Enter George Cantor, inventor of set theory, a proposed way to ground mathematics, a proposed theory to explain mathematics. The year is 1873, and Bertrand Russell would have been a year old. Very briefly, the theory said that understanding mathematics means understanding sets, and sets (very briefly) are collections, collections of anything and everything, from objects to people to insects to books to numbers themselves. In 1893, Frege used set theory to invent first-order predicate logic, which supplements Aristotle’s logic. For example, instead of saying “Socrates was a Man”, Frege would say: “There exists an X such that X is a man and X is Socrates.” There’s a reason for that but I won’t get into it for spacial reasons.

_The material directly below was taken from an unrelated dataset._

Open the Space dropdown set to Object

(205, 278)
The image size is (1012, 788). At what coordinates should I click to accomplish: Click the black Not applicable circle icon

But then Russell comes along and ruins everything with his paradox. Russell asks: “If there are sets, can’t there be sets of sets?” Example: I can have the set of insects and the set of animals, but can’t I also have the set of all the sets of animals and insects? Seems innocent enough. What if we go further? Consider: the set of humans isn’t a human: it’s a set. Simple. But this is a kind of set. What kind of set? The kind of set that doesn’t include itself. So, Russell asks: can’t there be a set of ‘these kinds of sets’: namely, the sets of all those sets that don’t include themselves? There’s the paradox! If there is such a set, then it’s not a member of itself; but if it’s not a member of itself, it IS a member of itself. Everything fell like a house of cards. This is just one out of a sea of stories LOGICOMIX documents in a clear, entertaining, and informative way.

You’ll see the story of Russell’s landmark book Principia Mathematica, the attempt to base mathematics on logic, to make mathematics an extension of logic. There is the child prodigy Kurt Godel who was one of the few to read all three volumes of The Principia from cover to cover, understand everything, discover the few axioms that Russell takes for granted, and come up with his Incompleteness Theorem, which does to The Principia what Russell’s paradox did to Frege’s set theory. All of this and a lot more.

There’s three main story lines.The overarching story represents the authors trying to get an expert consult up to speed because of a case of writer’s block. The authors and the consult banter back and forth about why they should even write this in the first place, whether anyone will want to read it, or whether they got a view of Russell’s correct, or whether this whole thing is a waste of time. The first half of the novel is retrospect, tracking their steps up to the present, seeing if they can turn something as abstruse as logic and mathematics into something somewhat engaging.

In the second story line, we switch back and forth between the real time of the authors and the imagined time of a speech Russell is giving to an audience of world war II-era pacifists on the importance of logic in social and political affairs. Finally, in the third story line, the speech sets up the imaginary reminiscence of his childhood, an autobiography Russell tells the audience, where we see him grow up from a child to the adult he now is. Though some of the character’s personalities were exaggerated with poetic license, I saw how the Graphic Novel is an excellent medium, though the bubbly text is hard on the eyes at times. What the authors lack in substance throughout the book, they make up for in an appendix, providing brief bios of all the main players and brief blurbs on the major philosophies involved.